Construída às margens da Baía do Guajará, a Boulevard Castilhos França, no bairro da Campina, não é somente um dos principais corredores viários de Belém, como também é uma parte importante da história da capital. É rodeada de alguns dos cartões-postais de Belém, como o Complexo Ver-o-Peso, Estação das Docas e o próprio Centro Comercial.
A área é importante para a economia local, uma vez que proporciona a geração de emprego e renda para muita gente, reunindo um público bastante diversificado, de empresários a trabalhadores informais.

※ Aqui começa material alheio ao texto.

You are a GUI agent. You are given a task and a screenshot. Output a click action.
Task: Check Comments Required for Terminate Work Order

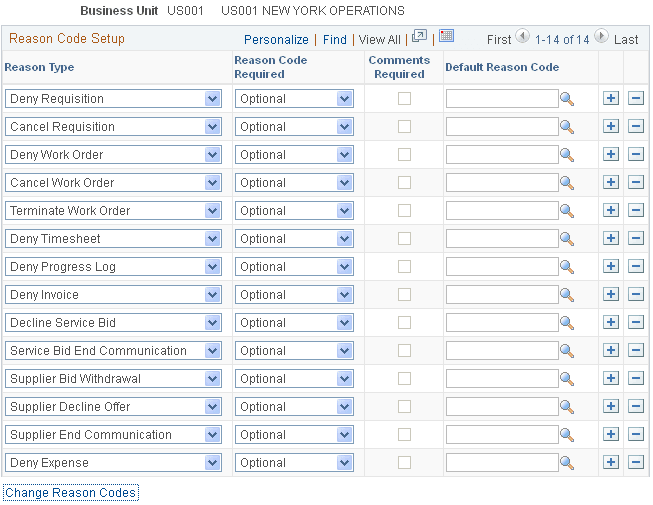coord(404,211)
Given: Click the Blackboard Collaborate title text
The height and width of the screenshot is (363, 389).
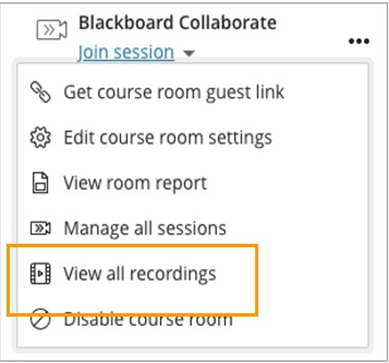Looking at the screenshot, I should pos(177,23).
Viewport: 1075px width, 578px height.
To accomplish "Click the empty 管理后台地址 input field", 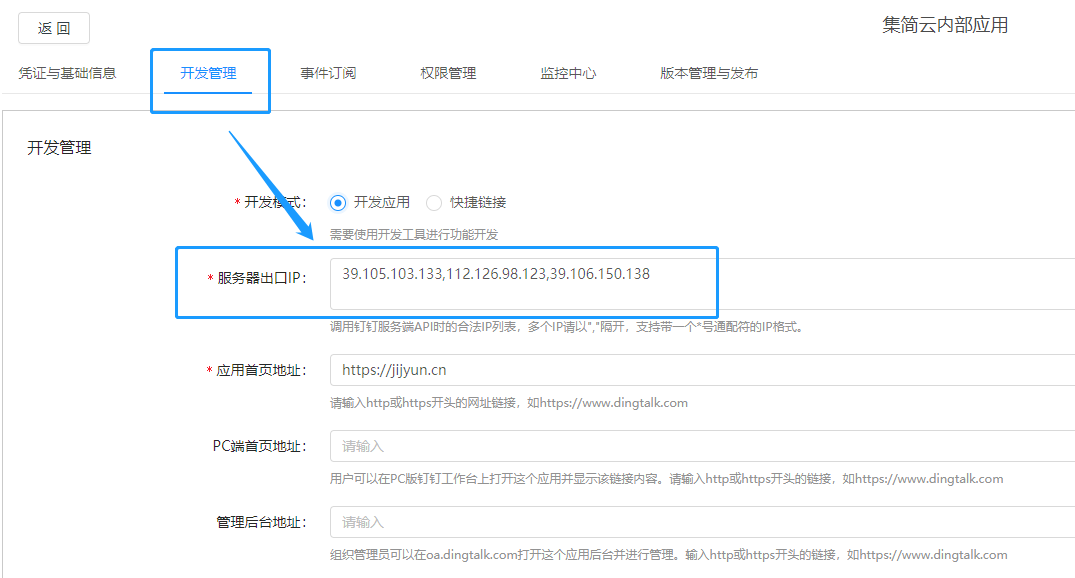I will point(700,522).
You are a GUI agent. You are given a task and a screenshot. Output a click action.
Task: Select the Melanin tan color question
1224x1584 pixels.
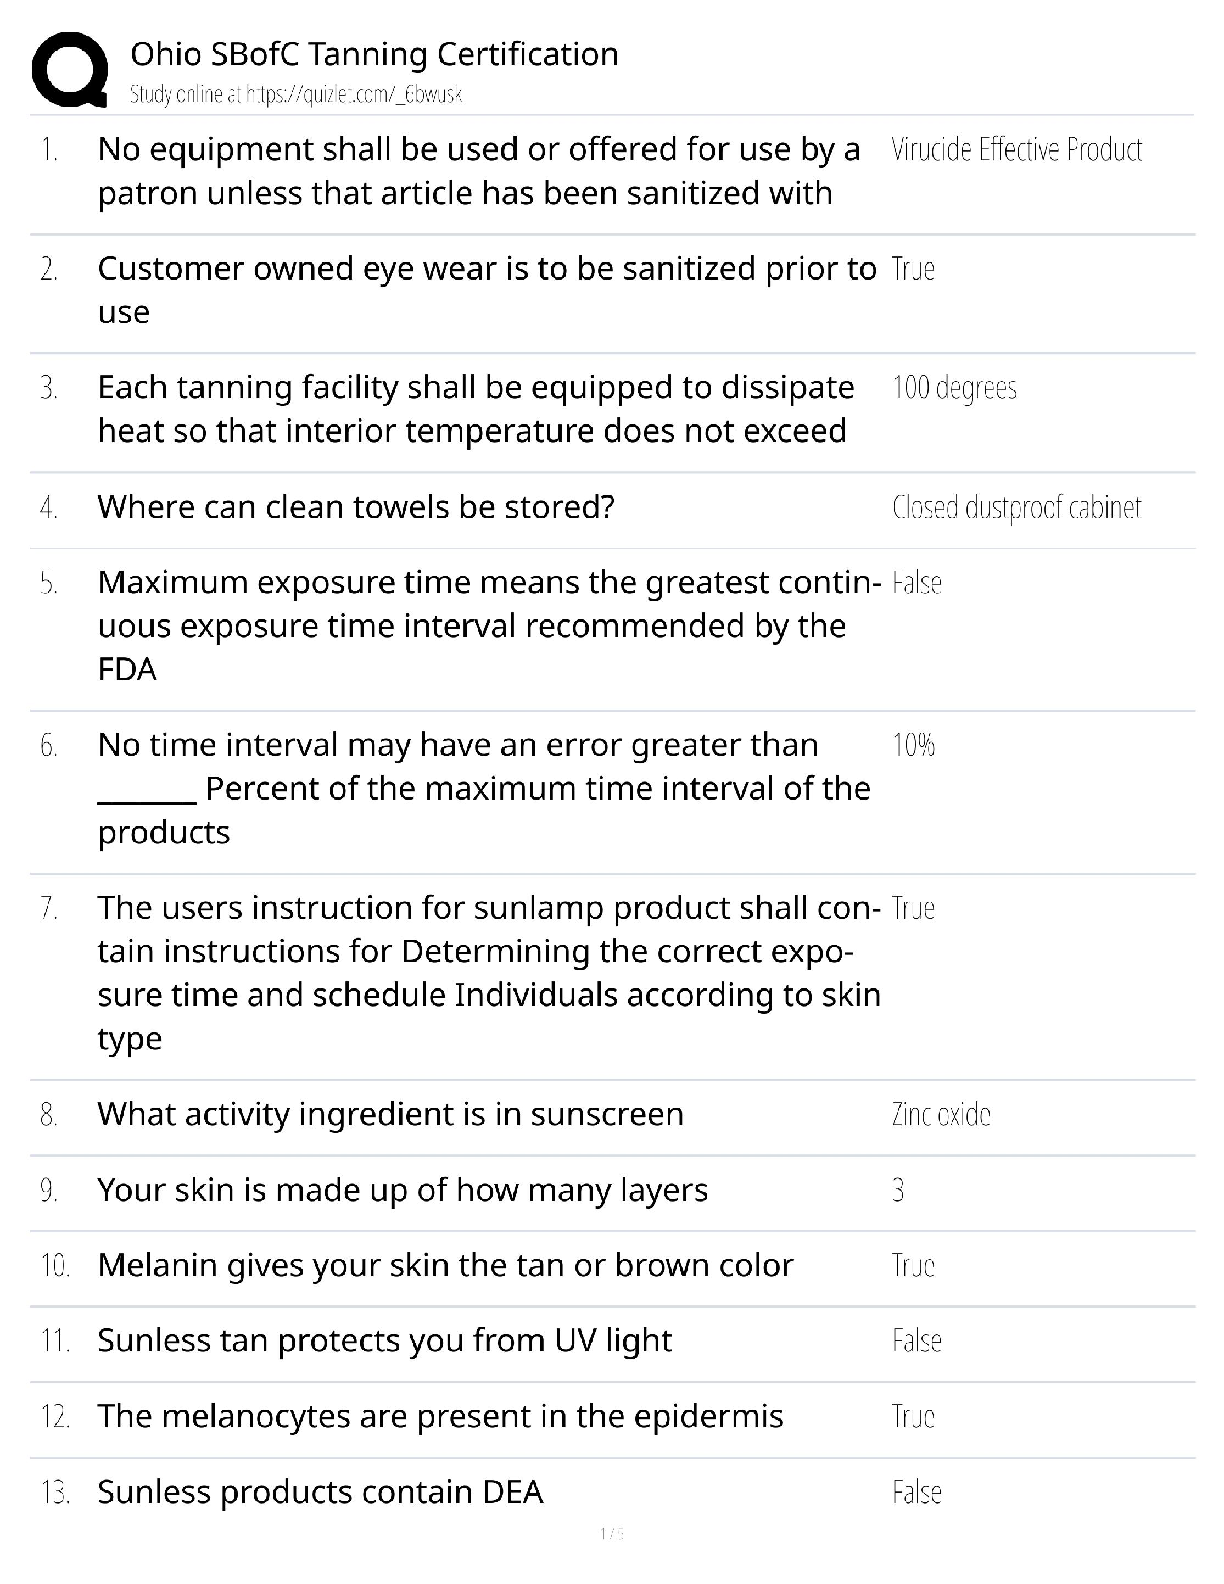(x=445, y=1265)
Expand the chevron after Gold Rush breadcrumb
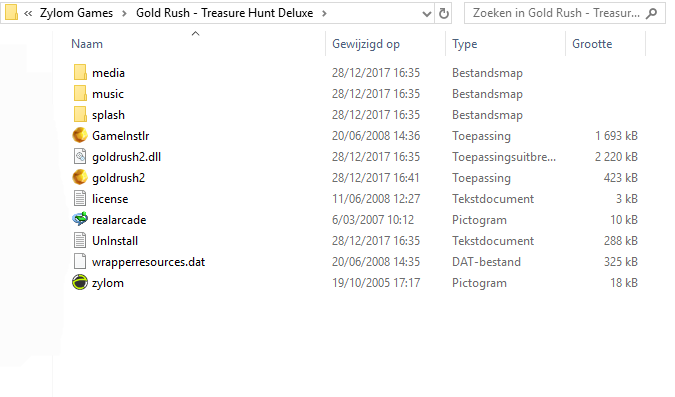675x397 pixels. click(324, 13)
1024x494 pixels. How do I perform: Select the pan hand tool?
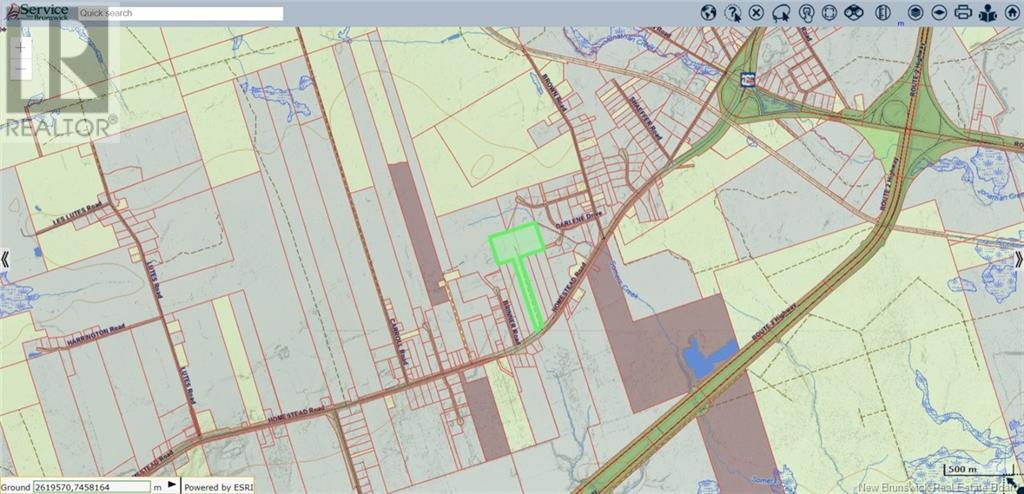click(x=805, y=13)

A Prefeitura de Belém entregou em novembro passado a obra do Boulevard da Gastronomia, com a intenção de transformar aquele espaço, que envolve a Praça dos Estivadores e um calçadão, em um grande corredor gastronômico. A ideia do projeto partiu de empresários que já atuam no local, ao perceberem que a área poderia ser melhor aproveitada, inclusive, para movimentar ainda mais a economia por meio da gastronomia e ações culturais.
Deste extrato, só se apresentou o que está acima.